= About this exercise =
With the line containing "This screenshot has width=800, height=573." as the start and the line containing "Task: Click Course" as the end, transcribe that span of the entries below exactly, including both.

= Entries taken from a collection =
----------------------------------------
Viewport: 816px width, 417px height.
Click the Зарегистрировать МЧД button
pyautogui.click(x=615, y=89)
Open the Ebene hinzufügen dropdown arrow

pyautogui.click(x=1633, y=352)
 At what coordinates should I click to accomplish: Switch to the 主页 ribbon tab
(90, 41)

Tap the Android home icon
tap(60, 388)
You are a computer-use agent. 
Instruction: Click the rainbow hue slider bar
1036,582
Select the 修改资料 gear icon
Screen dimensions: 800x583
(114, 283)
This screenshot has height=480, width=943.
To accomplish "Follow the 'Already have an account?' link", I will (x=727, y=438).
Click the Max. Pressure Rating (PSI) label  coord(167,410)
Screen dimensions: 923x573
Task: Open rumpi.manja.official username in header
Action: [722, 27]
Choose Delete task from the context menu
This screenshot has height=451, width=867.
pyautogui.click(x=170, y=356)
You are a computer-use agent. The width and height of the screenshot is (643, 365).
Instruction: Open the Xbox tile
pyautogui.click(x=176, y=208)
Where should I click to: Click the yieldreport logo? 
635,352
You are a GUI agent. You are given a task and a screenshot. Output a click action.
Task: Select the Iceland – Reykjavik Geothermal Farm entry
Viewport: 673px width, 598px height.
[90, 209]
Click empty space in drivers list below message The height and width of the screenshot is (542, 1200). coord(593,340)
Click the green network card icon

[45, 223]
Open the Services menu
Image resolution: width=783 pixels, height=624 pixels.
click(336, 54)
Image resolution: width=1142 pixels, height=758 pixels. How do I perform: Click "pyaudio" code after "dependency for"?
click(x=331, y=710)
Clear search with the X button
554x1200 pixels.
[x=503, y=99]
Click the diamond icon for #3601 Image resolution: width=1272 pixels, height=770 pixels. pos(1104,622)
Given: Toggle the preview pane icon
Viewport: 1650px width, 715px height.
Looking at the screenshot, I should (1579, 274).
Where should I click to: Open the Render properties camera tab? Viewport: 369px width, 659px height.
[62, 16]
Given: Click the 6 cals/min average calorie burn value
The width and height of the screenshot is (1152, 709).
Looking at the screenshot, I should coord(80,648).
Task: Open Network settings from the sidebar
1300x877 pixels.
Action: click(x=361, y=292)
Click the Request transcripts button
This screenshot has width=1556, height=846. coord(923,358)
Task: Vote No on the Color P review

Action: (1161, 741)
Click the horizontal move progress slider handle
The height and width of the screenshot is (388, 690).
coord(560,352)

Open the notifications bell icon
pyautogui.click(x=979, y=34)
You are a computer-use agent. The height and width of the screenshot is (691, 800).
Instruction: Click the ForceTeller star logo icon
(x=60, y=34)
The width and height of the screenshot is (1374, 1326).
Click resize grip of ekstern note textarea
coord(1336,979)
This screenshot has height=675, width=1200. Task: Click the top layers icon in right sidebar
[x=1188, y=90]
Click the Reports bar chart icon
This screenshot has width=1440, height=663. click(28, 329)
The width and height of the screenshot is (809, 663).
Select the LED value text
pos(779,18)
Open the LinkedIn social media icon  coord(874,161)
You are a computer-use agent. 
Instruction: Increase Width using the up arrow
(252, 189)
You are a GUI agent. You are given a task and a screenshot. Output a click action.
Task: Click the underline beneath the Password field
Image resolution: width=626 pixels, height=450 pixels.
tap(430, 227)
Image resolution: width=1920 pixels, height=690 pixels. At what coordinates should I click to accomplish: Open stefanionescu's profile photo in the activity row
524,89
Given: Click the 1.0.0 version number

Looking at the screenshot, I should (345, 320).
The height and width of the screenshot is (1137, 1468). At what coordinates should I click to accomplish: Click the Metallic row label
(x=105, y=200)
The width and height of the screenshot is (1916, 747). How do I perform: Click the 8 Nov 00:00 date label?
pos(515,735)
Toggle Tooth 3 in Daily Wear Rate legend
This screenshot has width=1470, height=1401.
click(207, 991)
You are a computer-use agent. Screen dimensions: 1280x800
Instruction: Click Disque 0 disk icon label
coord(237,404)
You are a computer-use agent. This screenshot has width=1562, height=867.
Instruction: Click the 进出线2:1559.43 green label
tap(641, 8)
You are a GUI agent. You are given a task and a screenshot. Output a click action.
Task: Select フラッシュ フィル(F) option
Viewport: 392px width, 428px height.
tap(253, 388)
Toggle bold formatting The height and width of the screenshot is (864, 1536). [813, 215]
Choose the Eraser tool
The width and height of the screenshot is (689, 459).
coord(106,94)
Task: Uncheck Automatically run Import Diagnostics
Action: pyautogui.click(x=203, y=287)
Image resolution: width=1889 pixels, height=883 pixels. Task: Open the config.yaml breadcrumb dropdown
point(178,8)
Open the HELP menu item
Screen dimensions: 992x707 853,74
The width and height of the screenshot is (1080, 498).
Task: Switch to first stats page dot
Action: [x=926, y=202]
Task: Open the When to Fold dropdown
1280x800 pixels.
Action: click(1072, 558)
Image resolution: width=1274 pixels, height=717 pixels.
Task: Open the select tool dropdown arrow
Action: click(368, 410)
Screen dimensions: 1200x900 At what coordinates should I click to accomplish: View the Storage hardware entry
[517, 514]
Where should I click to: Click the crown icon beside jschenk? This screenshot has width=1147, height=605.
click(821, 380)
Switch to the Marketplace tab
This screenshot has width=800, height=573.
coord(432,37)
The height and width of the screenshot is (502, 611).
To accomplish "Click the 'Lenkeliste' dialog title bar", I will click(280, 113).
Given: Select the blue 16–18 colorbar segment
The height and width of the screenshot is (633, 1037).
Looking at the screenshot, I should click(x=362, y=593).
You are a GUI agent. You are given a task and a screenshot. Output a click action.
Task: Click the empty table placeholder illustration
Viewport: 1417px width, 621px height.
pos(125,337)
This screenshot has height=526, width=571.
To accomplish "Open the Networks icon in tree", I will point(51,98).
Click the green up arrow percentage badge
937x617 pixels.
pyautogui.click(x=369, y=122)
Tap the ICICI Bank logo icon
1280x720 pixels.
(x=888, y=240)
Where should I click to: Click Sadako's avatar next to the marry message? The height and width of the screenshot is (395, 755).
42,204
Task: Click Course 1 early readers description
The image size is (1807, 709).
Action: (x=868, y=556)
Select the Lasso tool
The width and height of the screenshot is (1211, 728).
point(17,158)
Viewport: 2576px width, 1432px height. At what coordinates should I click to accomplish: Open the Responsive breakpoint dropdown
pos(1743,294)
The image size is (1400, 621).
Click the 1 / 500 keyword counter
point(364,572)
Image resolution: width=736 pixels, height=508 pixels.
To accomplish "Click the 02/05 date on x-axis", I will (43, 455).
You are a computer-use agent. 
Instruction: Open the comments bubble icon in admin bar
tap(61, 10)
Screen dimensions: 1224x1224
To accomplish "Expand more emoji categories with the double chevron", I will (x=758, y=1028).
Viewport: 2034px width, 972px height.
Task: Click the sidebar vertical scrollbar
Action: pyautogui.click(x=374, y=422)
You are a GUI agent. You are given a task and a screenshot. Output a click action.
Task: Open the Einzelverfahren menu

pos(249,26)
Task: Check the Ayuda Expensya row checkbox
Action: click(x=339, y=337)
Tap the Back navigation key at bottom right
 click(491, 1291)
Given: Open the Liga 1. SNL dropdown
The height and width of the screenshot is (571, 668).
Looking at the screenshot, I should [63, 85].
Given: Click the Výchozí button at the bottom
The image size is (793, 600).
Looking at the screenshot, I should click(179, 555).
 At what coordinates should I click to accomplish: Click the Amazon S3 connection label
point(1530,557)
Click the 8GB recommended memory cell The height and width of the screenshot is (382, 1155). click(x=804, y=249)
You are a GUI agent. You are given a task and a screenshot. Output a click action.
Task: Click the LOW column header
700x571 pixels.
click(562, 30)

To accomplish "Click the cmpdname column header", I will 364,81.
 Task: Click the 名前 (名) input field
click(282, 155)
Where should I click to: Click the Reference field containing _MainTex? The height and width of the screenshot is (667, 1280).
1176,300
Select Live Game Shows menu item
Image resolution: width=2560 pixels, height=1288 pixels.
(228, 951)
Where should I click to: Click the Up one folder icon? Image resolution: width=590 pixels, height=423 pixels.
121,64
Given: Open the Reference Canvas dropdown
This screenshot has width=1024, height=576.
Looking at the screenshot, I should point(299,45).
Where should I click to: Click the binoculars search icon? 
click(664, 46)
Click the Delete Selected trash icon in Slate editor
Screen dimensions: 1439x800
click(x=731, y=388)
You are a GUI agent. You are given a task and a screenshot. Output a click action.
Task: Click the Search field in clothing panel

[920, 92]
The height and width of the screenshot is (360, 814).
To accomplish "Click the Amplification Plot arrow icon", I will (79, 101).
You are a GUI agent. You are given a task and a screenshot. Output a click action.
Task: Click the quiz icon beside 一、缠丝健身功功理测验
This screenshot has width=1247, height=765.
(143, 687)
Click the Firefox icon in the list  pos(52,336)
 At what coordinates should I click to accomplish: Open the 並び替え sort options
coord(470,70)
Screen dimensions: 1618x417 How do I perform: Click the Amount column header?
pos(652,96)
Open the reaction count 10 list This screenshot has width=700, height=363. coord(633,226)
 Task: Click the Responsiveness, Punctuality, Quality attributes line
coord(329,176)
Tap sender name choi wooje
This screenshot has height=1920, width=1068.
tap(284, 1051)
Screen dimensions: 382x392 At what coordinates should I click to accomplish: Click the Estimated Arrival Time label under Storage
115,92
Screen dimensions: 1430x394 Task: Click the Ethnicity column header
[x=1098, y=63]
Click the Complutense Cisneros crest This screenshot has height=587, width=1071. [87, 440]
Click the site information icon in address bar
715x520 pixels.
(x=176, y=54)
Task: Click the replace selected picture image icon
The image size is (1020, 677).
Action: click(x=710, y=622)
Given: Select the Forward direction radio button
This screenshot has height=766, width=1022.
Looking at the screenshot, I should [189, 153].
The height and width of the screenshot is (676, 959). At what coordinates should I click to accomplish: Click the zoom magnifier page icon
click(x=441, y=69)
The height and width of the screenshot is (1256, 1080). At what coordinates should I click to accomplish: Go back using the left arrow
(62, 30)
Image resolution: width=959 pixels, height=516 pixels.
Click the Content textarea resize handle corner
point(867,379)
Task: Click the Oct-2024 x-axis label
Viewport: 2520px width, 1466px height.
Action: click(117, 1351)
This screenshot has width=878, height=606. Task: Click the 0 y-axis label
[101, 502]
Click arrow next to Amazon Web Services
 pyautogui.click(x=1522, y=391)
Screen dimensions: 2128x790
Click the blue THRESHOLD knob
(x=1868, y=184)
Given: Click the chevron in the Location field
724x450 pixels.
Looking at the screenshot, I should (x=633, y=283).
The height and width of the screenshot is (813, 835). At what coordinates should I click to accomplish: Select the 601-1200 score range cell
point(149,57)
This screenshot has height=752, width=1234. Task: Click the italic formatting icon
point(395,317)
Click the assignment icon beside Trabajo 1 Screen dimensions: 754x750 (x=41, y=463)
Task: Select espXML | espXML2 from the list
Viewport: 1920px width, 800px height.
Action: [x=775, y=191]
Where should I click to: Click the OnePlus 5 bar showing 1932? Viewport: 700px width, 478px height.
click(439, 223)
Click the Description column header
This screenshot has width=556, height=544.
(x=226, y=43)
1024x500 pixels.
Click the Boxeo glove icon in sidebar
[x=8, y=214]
----------------------------------------
= Answer for the task =
This screenshot has width=800, height=573.
coord(432,37)
The height and width of the screenshot is (502, 611).
To accomplish "Click the 'Lenkeliste' dialog title bar", I will click(280, 113).
Given: Select the blue 16–18 colorbar segment
The height and width of the screenshot is (633, 1037).
Looking at the screenshot, I should click(x=362, y=593).
You are a GUI agent. You are given a task and a screenshot. Output a click action.
Task: Click the empty table placeholder illustration
Viewport: 1417px width, 621px height.
pos(125,337)
This screenshot has height=526, width=571.
To accomplish "Open the Networks icon in tree", I will point(51,98).
Click the green up arrow percentage badge
937x617 pixels.
pyautogui.click(x=369, y=122)
Tap the ICICI Bank logo icon
1280x720 pixels.
(x=888, y=240)
Where should I click to: Click Sadako's avatar next to the marry message? The height and width of the screenshot is (395, 755).
42,204
Task: Click Course 1 early readers description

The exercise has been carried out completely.